One of the statements below is an example from the disinformation campaign. A.I. technology created the other. Guess which one is A.I.:
- The White Helmets alleged involvement in organ, child trafficking and staged events in Syria.
- The White Helmets secretly videotaped the execution of a man and his 3 year old daughter in Aleppo, Syria. (This one)
Tech giants like Facebook and governments around the world are struggling to deal with disinformation, from misleading posts about vaccines to incitement of sectarian violence. As artificial intelligence becomes more powerful, experts worry that disinformation generated by A.I. could make an already complex problem bigger and even more difficult to solve.
In recent months, two prominent labs — OpenAI in San Francisco and the Allen Institute for Artificial Intelligence in Seattle — have built particularly powerful examples of this technology. Both have warned that it could become increasingly dangerous.
Alec Radford, a researcher at OpenAI, argued that this technology could help governments, companies and other organizations spread disinformation far more efficiently: Rather than hire human workers to write and distribute propaganda, these organizations could lean on machines to compose believable and varied content at tremendous scale.
A fake Facebook post seen by millions could, in effect, be tailored to political leanings with a simple tweak.
“The level of information pollution that could happen with systems like this a few years from now could just get bizarre,” Mr. Radford said.
This type of technology learns about the vagaries of language by analyzing vast amounts of text written by humans, including thousands of self-published books, Wikipedia articles and other internet content. After “training” on all this data, it can examine a short string of text and guess what comes next.
We wanted to see what kind of text each of the labs’ systems would generate with a simple sentence as a starting point. How would the results change if we changed the subject of the sentence and the assertion being made?
Visit the article to see the results of their tests.
OpenAI and the Allen Institute made prototypes of their tools available to us to experiment with.
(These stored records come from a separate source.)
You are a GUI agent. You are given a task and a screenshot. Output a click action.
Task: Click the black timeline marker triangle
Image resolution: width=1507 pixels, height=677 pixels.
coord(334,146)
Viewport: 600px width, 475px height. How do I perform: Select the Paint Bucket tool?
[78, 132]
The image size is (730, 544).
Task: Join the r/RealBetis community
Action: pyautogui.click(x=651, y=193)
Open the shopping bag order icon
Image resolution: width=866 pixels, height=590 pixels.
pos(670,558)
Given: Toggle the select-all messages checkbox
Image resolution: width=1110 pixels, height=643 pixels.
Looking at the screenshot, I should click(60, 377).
We fed four different prompts into each system five times.
What we got back was far from flawless: The results ranged from nonsensical to moderately believable, but it’s easy to imagine that the systems will quickly improve.
Researchers have already shown that machines can generate images and sounds that are indistinguishable from the real thing, which could accelerate the creation of false and misleading information. Last month, researchers at a Canadian company, Dessa, built a system that learned to imitate the voice of the podcaster Joe Rogan by analyzing audio from his old podcasts. It was a shockingly accurate imitation.
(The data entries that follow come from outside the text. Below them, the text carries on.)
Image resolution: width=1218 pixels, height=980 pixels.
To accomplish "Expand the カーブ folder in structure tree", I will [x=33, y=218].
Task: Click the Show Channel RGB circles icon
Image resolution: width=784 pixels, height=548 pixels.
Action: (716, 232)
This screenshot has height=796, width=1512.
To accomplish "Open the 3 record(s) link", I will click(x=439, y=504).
Now, something similar is happening with text. OpenAI and the Allen Institute, along with Google, lead an effort to build systems that can completely understand the natural way people write and talk. These systems are a long way from that goal, but they are rapidly improving.
“There is a real threat from unchecked text-generation systems, especially as the technology continues to mature,” said Delip Rao, vice president of research at the San Francisco start-up A.I. Foundation, who specializes in identifying false information online.
OpenAI argues the threat is imminent. When the lab’s researchers unveiled their tool this year, they theatrically said it was too dangerous to be released into the real world. The move was met with more than a little eye-rolling among other researchers. The Allen Institute sees things differently. Yejin Choi, one of the researchers on the project, said software like the tools the two labs created must be released so other researchers can learn to identify them. The Allen Institute plans to release its false news generator for this reason.
Among those making the same argument are engineers at Facebook who are trying to identify and suppress online disinformation, including Manohar Paluri, a director on the company’s applied A.I. team.
“If you have the generative model, you have the ability to fight it,” he said.